Le recours aux banques s’estompe

L’un des enseignements de l’enquête AMF retraçant une des évolutions les plus nettes tient à l’étude de l’endettement des OPCI. En 2012, la dette bancaire représente toujours la majeure partie de l’endettement contracté par les OPCI. Toutefois, cette proportion qui s’établit à 52% en 2012 est en constante diminution depuis 2009. Il est à noter que l’endettement bancaire des OPCI créés en 2011 et 2012 ne représente plus que 36% de leur endettement total , présageant ainsi une poursuite de la diminution de la dette bancaire dans la structure financière des OPCI qui jouent donc la carte de la désintermédiation du crédit. Ce mouvement est facilité par la création de multiples fonds de dette immobilière apparue ces dernières années alors que les banques voient leurs contraintes bilancielles s’alourdir. Le taux d’endettement moyen des OPCI lui-même a sensiblement diminué au cours de l’année 2012 et s’établit au 31/12/2012 à 34% contre 41% un an auparavant. D’un OPCI à l’autre, les taux d’endettement varient très fortement, de 0% à 88%.

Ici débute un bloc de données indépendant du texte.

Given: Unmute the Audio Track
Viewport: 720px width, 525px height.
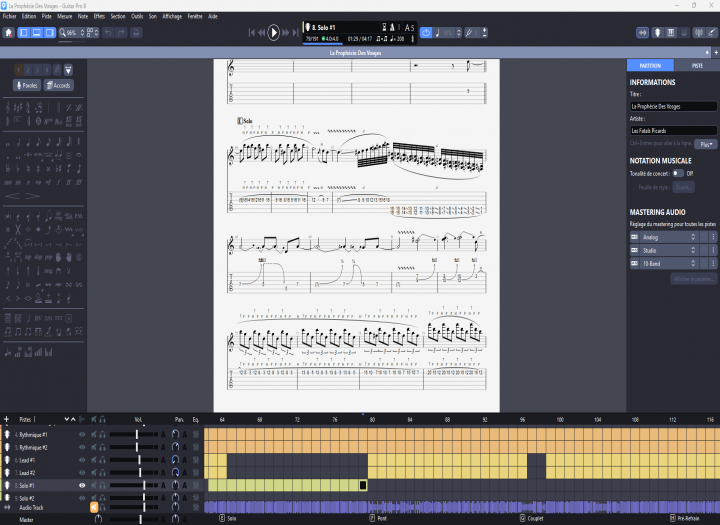Looking at the screenshot, I should click(93, 508).
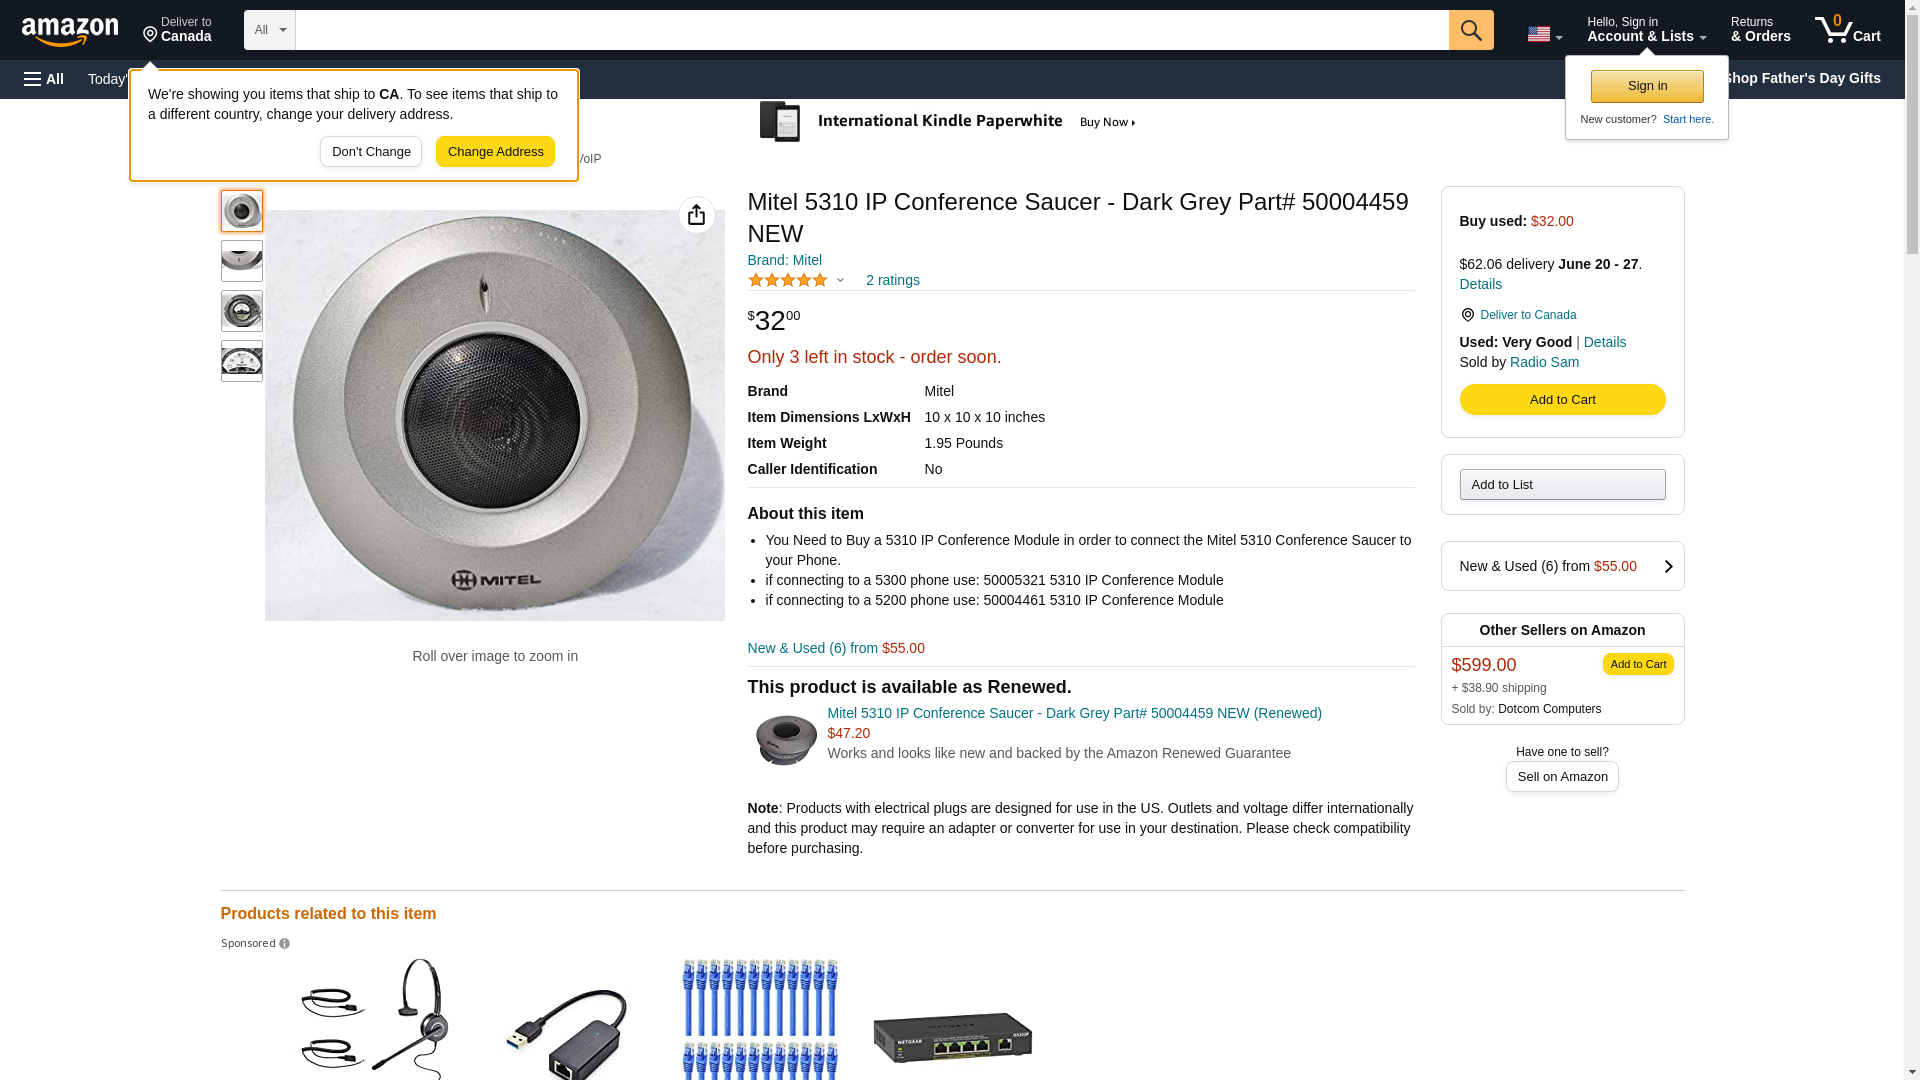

La montée en puissance des OPCI Grand Public

L’enquête pointe le décollage des OPCI Grand Public. Alors que les OPCI Grand Public connaissaient, depuis 2008, un engouement très limité, l’exercice 2012 est marqué par une véritable montée en puissance de ce type de véhicules, l’encours sous gestion passant de 208 millions d’euros au 31/12/2011 à 870 millions d’euros au 31/12/2012 (de 220 à 877 millions selon l’IEIF). Toutefois, le nombre d’OPCI Grand Public n’est qu’en légère hausse (8 OPCI Grand Public détenaient des actifs immobiliers au 31/12/2012 contre 6 au 31/12/2011 et au 31/12/2010). En outre, deux OPCI agréés en 2011 et 2012 représentent à eux seuls 69% des encours.

Les actifs immobiliers représentent 58% des actifs détenus par les OPCI Grand Public soit 527 millions d’euros. Le poids des actifs immobiliers par rapport aux actifs financiers est stable depuis 2010. Cette répartition n’est pas équivalente à celle des OPCI RFA (dont la part des actifs immobiliers représente en moyenne 96% de l’actif brut). Ceci s’explique par un profil de risque différent et par un besoin de gestion de la liquidité plus important pour les OPCI Grand Public (les OPCI RFA disposent en effet de mécanismes de limitation des rachats) note l’enquête sans mentionner les obligations particulières fixées par l’AMF aux OPCI Grand Public.